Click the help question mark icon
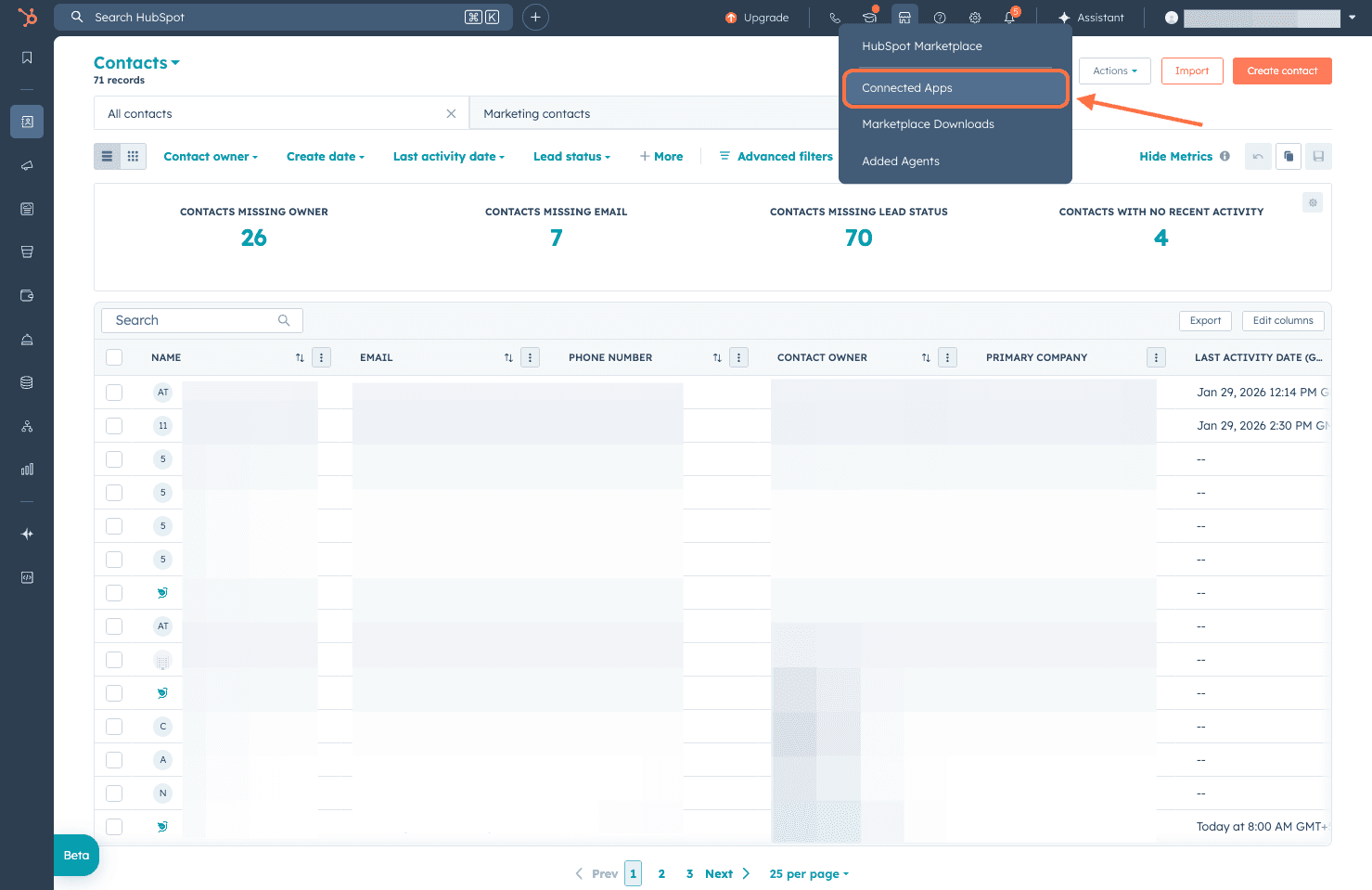 click(x=940, y=18)
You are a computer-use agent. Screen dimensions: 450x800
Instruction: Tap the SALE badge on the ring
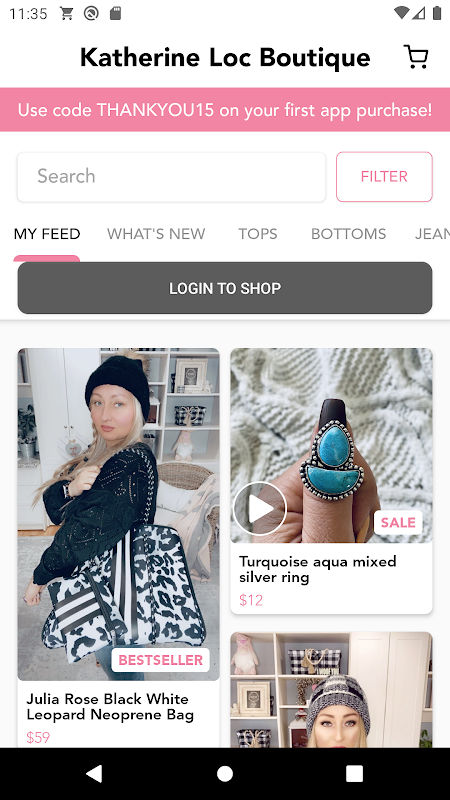(398, 522)
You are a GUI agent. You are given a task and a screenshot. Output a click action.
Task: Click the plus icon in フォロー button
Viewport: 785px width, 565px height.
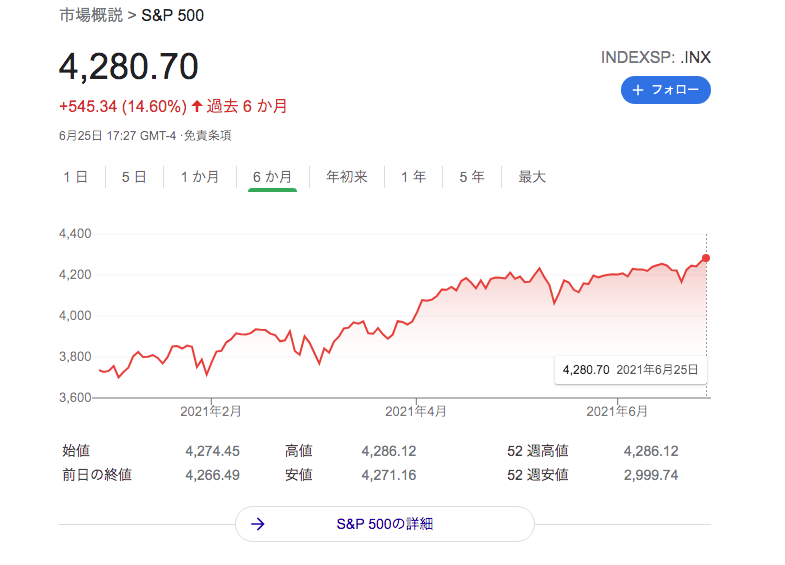click(638, 90)
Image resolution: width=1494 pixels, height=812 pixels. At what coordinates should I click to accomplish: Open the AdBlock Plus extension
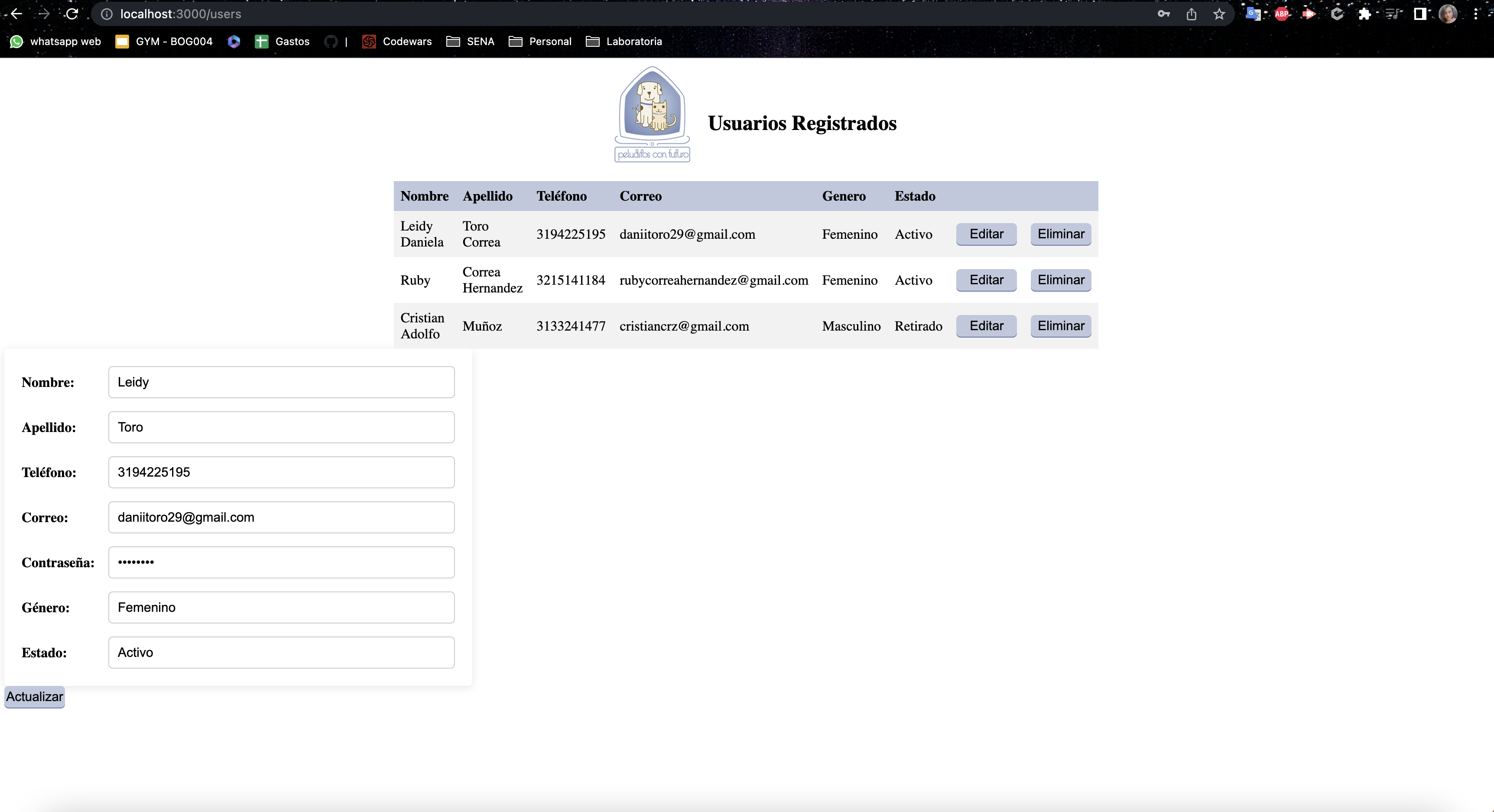1282,13
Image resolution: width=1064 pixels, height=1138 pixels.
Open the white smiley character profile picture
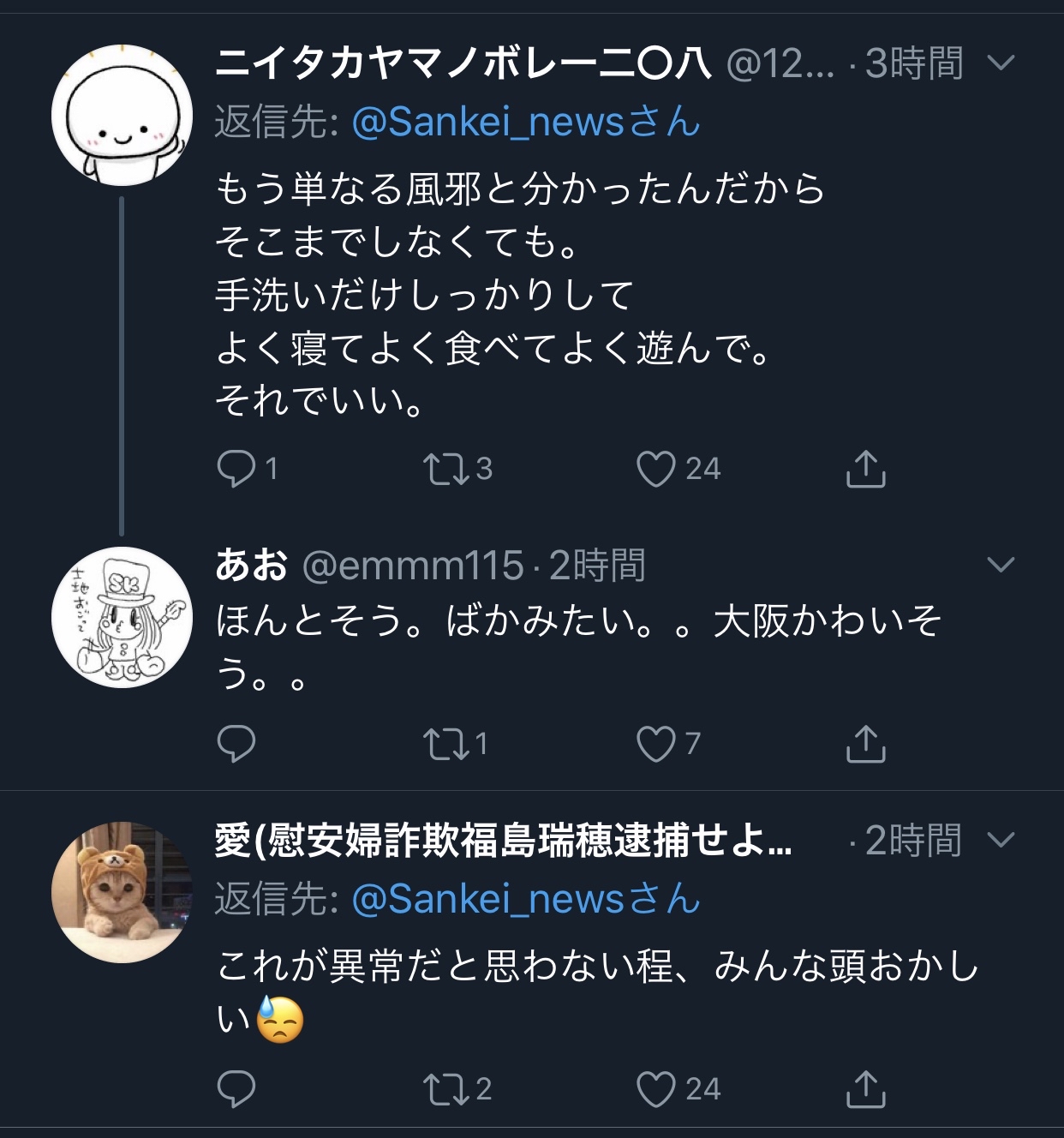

┄┄┄┄┄┄┄┄┄┄

▶ _Exercise description_: Rewrite every line of the listing above, requests included, and offset each coordinate in the answers by 12. Leave the pictures out.

▶ _Problem solution_:
Click the help question mark icon
 click(x=952, y=30)
You are a computer-use agent. Screen dimensions: 450x800
Instruction: Tap the SALE badge on the ring
(410, 534)
You are a GUI agent. You are given a task and a screenshot. Output a click action.
Task: Click the plus icon in フォロー button
Viewport: 785px width, 565px height.
click(650, 102)
Image resolution: width=1494 pixels, height=812 pixels. At what coordinates should I click to accomplish: Open the AdBlock Plus extension
1294,25
Image resolution: width=1064 pixels, height=1138 pixels.
Open the white smiley character profile picture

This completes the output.